> _The problem_:
Please reproduce word for word everything in the material below, from the line that contains "Image resolution: width=924 pixels, height=1308 pixels. In" down to the line that contains "Saturday (149, 947)", with both of those lines included.

> _Available data_:
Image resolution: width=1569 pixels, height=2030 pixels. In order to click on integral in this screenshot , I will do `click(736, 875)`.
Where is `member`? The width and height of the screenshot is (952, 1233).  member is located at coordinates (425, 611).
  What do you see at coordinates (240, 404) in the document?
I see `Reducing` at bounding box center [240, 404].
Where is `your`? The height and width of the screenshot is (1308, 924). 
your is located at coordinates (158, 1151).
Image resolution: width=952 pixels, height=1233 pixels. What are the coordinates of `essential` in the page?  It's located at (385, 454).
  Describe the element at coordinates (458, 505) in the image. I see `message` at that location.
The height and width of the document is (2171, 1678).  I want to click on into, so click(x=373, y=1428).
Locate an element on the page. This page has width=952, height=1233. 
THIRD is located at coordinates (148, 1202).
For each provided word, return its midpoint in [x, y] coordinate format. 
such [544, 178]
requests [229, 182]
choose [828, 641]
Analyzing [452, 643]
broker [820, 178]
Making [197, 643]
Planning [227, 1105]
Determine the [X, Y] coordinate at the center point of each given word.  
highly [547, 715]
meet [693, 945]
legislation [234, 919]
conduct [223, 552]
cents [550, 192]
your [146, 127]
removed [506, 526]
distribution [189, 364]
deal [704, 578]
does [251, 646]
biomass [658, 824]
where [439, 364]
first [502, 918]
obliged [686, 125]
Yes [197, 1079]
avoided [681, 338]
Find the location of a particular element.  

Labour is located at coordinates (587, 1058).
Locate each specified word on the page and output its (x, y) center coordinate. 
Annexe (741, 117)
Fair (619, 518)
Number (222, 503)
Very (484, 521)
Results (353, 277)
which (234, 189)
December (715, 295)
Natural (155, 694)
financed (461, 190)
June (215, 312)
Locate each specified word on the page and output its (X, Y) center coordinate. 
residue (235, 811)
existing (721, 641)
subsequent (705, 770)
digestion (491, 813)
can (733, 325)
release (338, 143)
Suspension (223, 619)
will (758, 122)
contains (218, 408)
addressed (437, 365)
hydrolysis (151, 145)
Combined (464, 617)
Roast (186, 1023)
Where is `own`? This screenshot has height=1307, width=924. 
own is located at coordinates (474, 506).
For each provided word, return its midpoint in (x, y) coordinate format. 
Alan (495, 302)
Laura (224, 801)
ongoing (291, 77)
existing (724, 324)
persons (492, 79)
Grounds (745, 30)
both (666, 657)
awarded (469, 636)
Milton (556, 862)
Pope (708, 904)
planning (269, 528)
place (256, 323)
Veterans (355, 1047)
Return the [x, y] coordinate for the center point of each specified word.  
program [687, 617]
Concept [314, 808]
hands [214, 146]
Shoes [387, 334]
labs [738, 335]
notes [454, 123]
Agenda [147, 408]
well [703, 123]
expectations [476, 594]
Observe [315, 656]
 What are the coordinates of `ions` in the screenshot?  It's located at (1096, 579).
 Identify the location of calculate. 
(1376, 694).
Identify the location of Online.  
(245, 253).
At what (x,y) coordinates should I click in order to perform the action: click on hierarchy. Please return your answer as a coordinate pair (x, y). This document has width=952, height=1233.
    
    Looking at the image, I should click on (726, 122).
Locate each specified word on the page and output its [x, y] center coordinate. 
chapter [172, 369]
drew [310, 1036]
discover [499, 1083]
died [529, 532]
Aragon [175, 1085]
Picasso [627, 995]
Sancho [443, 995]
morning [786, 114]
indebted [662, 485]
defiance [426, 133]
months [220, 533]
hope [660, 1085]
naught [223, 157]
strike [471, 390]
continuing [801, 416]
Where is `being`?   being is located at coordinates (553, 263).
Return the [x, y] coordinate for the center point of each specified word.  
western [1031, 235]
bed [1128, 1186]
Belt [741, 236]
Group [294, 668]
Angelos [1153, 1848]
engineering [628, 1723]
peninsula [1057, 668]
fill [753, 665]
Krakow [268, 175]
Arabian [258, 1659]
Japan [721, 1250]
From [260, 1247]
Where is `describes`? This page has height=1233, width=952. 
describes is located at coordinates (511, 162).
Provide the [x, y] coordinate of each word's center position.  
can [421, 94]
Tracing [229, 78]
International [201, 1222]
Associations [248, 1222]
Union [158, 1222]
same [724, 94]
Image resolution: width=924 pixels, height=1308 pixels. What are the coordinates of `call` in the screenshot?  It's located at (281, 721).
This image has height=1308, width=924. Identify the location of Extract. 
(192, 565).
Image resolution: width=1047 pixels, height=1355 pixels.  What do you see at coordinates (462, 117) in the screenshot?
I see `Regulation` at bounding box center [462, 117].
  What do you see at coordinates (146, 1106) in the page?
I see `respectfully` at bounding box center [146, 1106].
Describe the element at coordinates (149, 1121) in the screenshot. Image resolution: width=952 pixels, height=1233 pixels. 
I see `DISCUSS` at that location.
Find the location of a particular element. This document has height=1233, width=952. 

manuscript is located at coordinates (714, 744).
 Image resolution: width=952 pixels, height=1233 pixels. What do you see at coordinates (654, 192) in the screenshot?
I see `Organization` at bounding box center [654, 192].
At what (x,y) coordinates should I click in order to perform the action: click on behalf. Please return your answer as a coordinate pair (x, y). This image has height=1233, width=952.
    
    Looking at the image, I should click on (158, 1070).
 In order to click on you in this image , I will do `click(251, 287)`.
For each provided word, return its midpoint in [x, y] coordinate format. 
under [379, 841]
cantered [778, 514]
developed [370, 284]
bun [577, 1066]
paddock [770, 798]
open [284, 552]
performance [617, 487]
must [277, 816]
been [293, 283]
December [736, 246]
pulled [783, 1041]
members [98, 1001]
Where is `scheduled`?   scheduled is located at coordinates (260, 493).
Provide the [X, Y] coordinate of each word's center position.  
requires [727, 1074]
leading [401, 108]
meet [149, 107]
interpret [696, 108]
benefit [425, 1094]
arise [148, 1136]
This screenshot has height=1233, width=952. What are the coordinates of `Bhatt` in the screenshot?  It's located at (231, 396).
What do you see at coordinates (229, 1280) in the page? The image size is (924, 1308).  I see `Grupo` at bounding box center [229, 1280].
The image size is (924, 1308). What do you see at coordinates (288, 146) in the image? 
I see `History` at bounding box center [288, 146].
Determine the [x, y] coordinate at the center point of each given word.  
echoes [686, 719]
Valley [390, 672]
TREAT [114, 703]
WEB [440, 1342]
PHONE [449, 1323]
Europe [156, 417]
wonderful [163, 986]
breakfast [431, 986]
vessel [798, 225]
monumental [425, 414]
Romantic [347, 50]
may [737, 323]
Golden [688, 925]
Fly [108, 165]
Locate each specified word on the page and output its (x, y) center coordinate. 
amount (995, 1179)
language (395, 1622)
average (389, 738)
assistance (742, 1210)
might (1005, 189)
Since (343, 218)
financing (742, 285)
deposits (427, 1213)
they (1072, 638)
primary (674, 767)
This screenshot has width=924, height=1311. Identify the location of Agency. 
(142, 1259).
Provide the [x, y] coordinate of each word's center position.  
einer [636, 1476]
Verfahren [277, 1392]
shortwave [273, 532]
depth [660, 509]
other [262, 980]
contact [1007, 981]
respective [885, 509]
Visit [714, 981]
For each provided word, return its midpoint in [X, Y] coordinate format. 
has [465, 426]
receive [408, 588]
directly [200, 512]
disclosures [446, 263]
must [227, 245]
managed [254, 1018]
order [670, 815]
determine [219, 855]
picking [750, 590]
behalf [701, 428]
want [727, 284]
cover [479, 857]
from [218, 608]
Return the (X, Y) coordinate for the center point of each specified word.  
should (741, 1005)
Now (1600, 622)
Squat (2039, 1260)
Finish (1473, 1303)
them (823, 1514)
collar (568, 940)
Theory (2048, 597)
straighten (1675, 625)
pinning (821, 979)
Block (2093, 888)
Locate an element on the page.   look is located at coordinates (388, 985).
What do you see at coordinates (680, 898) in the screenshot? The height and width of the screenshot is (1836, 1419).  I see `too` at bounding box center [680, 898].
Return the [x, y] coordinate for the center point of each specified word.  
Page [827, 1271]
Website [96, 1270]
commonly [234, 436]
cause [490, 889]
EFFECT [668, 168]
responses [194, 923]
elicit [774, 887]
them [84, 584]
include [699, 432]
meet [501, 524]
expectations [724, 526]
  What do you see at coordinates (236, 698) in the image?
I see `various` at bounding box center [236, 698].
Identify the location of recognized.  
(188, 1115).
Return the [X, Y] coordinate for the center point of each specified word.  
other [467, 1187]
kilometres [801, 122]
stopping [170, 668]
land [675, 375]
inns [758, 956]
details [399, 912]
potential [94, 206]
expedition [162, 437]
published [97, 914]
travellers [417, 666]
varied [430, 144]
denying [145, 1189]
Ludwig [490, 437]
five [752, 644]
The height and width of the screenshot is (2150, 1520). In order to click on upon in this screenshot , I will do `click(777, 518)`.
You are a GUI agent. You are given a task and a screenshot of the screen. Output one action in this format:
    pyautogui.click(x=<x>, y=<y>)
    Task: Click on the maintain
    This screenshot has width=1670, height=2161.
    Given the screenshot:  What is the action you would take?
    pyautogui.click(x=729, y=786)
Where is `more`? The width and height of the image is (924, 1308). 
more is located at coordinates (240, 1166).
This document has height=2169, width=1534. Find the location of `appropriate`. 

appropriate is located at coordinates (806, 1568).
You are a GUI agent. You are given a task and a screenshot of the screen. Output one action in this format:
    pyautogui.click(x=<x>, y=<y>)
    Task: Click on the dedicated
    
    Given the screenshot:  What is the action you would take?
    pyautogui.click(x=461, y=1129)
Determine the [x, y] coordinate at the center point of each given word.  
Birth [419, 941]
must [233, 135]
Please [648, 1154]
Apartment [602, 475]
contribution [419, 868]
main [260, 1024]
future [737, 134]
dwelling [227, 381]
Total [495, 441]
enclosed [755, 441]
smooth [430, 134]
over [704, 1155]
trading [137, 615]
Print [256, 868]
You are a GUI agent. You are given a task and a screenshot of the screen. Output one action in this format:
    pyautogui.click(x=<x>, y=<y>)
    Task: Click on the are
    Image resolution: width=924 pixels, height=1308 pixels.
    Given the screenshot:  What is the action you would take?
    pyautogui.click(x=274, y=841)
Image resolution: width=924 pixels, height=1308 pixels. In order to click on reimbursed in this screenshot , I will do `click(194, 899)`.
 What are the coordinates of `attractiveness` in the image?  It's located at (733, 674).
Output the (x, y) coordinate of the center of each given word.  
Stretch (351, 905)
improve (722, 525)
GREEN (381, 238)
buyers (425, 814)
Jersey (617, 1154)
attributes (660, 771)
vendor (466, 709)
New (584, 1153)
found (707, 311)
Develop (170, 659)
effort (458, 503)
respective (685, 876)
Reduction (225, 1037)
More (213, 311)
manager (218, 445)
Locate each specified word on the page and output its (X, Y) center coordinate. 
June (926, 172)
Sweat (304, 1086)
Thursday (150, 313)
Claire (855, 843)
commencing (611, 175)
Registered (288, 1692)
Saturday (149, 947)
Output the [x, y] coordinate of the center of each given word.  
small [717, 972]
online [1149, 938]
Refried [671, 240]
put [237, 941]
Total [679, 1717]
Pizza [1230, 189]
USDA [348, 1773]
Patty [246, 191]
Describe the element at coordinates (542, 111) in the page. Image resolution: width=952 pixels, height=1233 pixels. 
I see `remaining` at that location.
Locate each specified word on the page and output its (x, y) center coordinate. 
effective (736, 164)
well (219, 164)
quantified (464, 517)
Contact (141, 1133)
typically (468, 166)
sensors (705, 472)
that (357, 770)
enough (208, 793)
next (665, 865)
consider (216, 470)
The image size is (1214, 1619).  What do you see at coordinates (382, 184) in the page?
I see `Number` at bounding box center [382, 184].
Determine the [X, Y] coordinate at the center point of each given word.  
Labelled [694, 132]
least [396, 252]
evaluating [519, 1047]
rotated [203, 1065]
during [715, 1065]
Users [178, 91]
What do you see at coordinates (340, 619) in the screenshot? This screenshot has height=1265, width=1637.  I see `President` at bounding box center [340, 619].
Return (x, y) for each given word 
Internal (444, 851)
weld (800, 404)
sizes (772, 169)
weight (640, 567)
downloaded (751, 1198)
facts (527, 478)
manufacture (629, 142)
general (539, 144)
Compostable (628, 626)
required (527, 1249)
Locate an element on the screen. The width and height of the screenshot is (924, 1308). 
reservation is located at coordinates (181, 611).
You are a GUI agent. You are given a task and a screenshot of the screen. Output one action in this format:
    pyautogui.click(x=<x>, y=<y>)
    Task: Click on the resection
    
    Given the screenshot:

> _Reply to the task_:
Image resolution: width=924 pixels, height=1308 pixels. In order to click on reimbursed in this screenshot , I will do `click(194, 899)`.
 What are the coordinates of `attractiveness` in the image?  It's located at (733, 674).
Output the (x, y) coordinate of the center of each given word.  
Stretch (351, 905)
improve (722, 525)
GREEN (381, 238)
buyers (425, 814)
Jersey (617, 1154)
attributes (660, 771)
vendor (466, 709)
New (584, 1153)
found (707, 311)
Develop (170, 659)
effort (458, 503)
respective (685, 876)
Reduction (225, 1037)
More (213, 311)
manager (218, 445)
Locate each specified word on the page and output its (X, Y) center coordinate. 
June (926, 172)
Sweat (304, 1086)
Thursday (150, 313)
Claire (855, 843)
commencing (611, 175)
Registered (288, 1692)
Saturday (149, 947)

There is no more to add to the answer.